On Sun, 12 Jun 2005, Rodrigo Barbosa wrote:
On Sun, Jun 12, 2005 at 03:45:19AM +0200, Dag Wieers wrote:
Check my other post regarding this. Dump won't clone wholedisks. It will clone filesystems (with all metadata intact).
The problem with a broken disk is that your filesystem may not be correct. And you can't do a fsck to correct the inconsistencies because the disk is not reliable.
That's why you require something like ddrescue, so you can copy everything that is still accessible and fill the blank spaces in with zero-blocks. So it doesn't abort or truncate the output like dd, maybe dd conv=noerror is similar but ddrescue has other features like proper status info during copying and decreasing blocksize when blocks fail to be read.
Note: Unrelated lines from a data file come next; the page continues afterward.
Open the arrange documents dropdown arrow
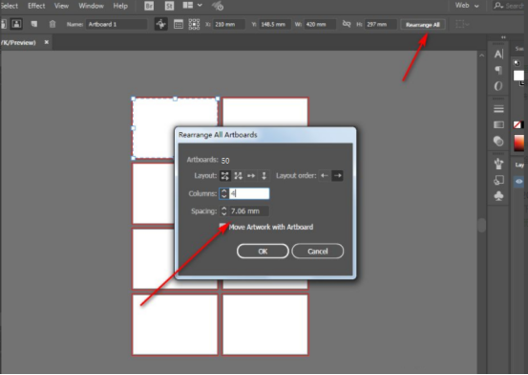 pos(200,6)
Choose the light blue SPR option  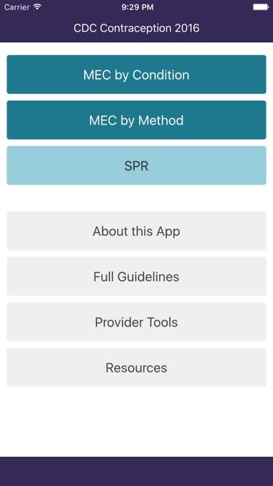pos(137,165)
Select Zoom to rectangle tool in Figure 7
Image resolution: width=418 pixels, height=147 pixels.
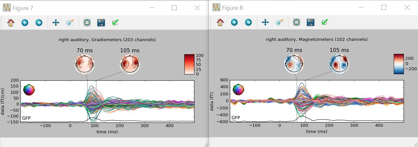click(x=70, y=23)
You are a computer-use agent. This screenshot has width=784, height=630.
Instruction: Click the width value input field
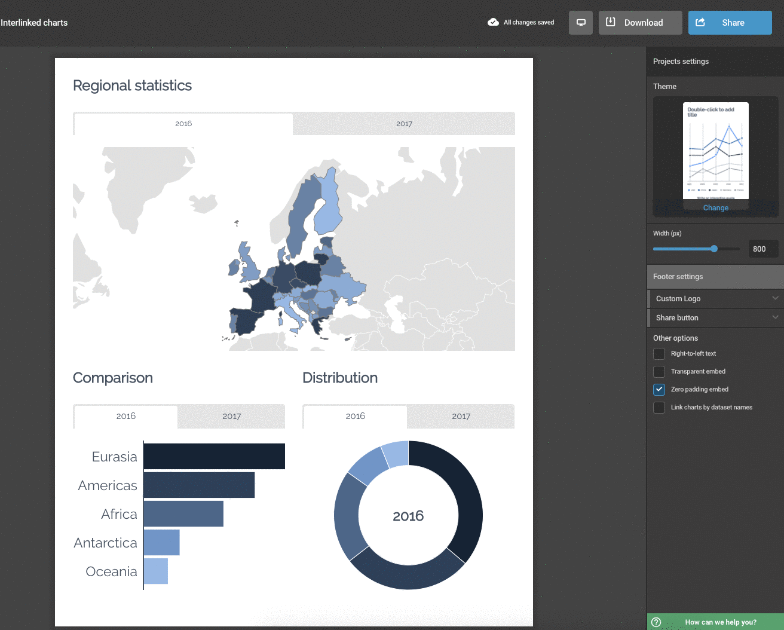[763, 249]
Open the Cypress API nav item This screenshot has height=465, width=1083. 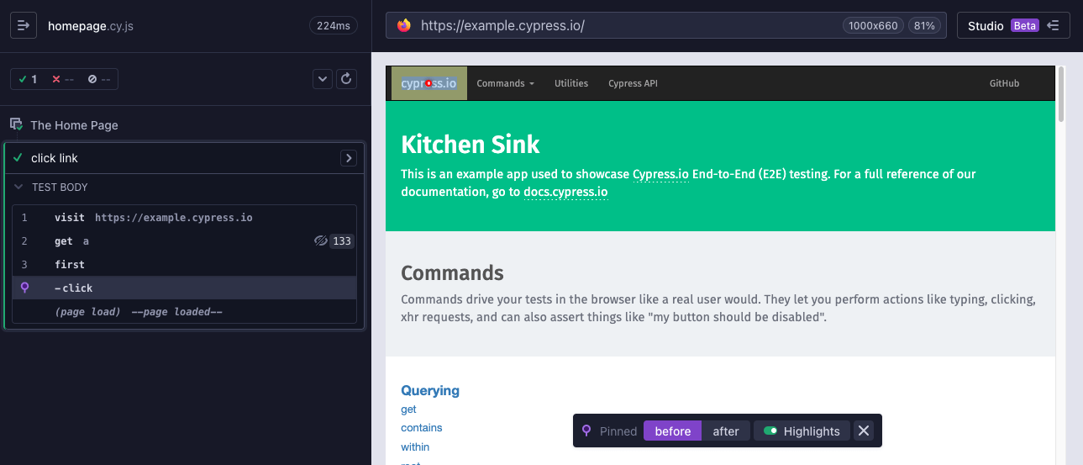(x=632, y=83)
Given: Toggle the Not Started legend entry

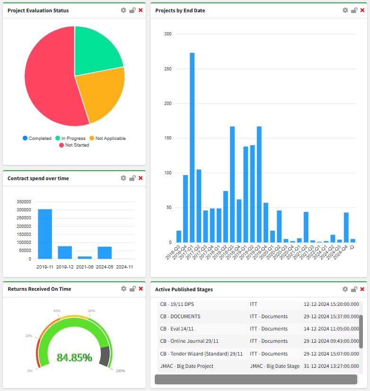Looking at the screenshot, I should pyautogui.click(x=74, y=145).
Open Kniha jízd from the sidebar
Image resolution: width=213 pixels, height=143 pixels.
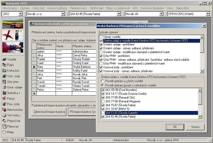coord(13,71)
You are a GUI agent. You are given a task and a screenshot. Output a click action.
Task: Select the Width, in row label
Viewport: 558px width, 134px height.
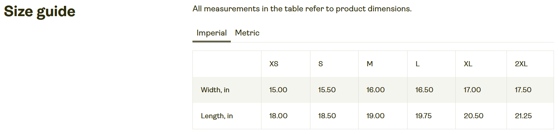215,90
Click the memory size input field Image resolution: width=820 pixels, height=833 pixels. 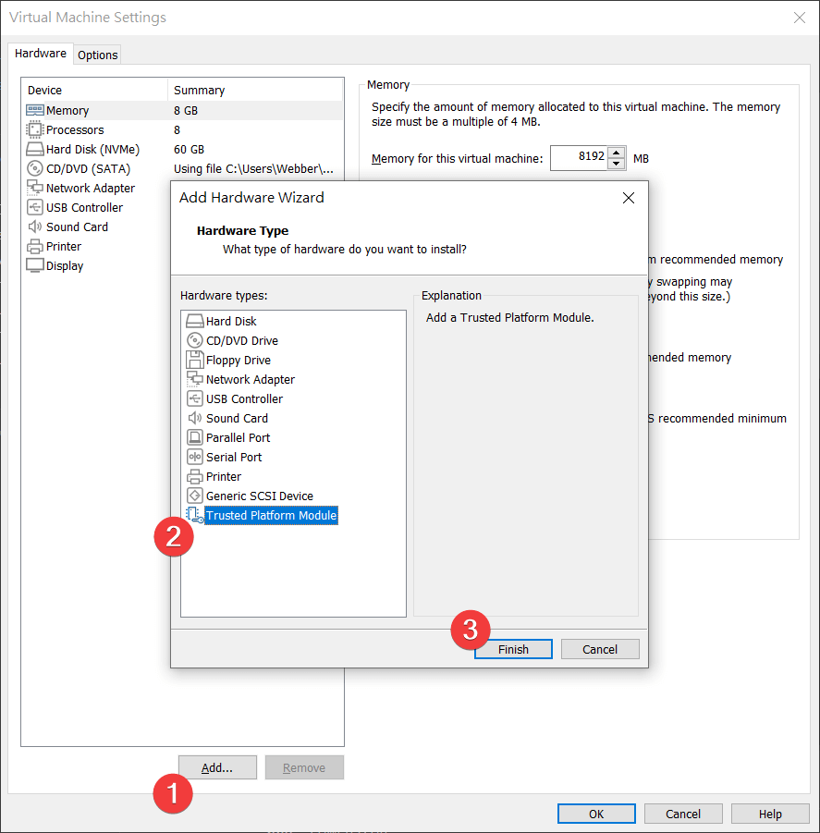click(x=579, y=158)
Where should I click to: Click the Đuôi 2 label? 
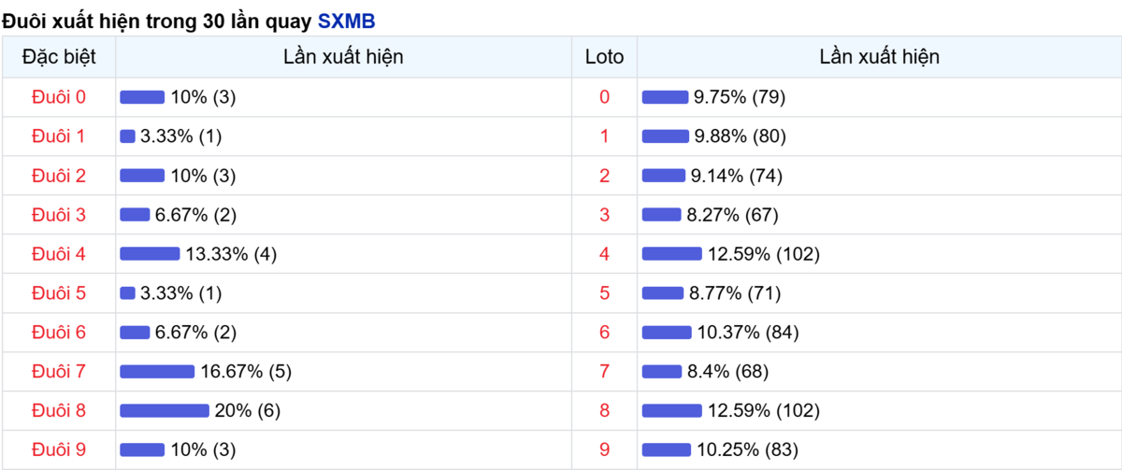click(x=58, y=176)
I never tried ddrescue, so I can't comment.
But, as far as I remember, dump will only abort if you get an error on the writing side. Memory can be at fault here, tho.
But dump expects that your filesystem can be trusted, that it is still consistent. Which, if you have a broken disk, is not (necessarily) the case.
I'm not talking about a backup mechanism, I'm sure dump has its use. But when you have a failing drive (which was the topic) you better not use something that expects a working filesystem and you most certainly want to recover your filesystem on the broken disk (fsck).
BTW An example of a broken filesystem could be that directories appear to be missing or filled with garbage. Recursively scanning through the filesystem could yield unexpected results.